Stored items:
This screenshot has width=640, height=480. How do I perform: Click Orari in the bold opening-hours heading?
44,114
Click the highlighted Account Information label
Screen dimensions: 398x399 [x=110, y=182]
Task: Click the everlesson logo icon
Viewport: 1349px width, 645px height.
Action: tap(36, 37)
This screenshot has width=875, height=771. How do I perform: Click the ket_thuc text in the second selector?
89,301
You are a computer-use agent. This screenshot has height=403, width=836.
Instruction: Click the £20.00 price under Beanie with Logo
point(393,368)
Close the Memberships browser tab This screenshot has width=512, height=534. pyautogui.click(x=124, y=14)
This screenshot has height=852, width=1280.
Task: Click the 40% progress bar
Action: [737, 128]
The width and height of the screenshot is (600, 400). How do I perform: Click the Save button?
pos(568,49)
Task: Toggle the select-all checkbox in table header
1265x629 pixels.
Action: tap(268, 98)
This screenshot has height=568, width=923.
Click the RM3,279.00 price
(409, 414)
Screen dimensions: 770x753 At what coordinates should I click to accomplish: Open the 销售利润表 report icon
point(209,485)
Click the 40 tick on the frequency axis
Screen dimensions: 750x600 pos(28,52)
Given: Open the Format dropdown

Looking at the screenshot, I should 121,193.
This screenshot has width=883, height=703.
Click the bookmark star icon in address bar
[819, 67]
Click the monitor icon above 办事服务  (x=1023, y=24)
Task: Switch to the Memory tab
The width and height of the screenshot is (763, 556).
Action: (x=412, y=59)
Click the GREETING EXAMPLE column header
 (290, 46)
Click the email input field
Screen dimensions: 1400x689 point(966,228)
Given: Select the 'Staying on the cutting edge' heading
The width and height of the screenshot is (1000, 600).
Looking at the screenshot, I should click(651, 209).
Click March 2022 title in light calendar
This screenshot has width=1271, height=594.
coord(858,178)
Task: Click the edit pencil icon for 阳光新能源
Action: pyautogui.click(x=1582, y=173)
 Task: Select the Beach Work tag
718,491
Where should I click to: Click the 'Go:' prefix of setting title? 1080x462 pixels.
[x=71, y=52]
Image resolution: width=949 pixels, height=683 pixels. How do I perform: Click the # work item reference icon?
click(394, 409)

**Work to be completed:** Please repeat, exactly and only, the lines from the one containing "Click the 40 tick on the frequency axis" through the last line of the records, both included.

**Solution to the exercise:**
Click the 40 tick on the frequency axis
Screen dimensions: 750x600 pos(28,52)
Given: Open the Format dropdown

Looking at the screenshot, I should 121,193.
This screenshot has width=883, height=703.
Click the bookmark star icon in address bar
[819, 67]
Click the monitor icon above 办事服务  (x=1023, y=24)
Task: Switch to the Memory tab
The width and height of the screenshot is (763, 556).
Action: (x=412, y=59)
Click the GREETING EXAMPLE column header
 (290, 46)
Click the email input field
Screen dimensions: 1400x689 point(966,228)
Given: Select the 'Staying on the cutting edge' heading
The width and height of the screenshot is (1000, 600).
Looking at the screenshot, I should click(651, 209).
Click March 2022 title in light calendar
This screenshot has width=1271, height=594.
coord(858,178)
Task: Click the edit pencil icon for 阳光新能源
Action: pyautogui.click(x=1582, y=173)
 Task: Select the Beach Work tag
718,491
Where should I click to: Click the 'Go:' prefix of setting title? 1080x462 pixels.
[x=71, y=52]
Image resolution: width=949 pixels, height=683 pixels. How do I perform: Click the # work item reference icon?
click(394, 409)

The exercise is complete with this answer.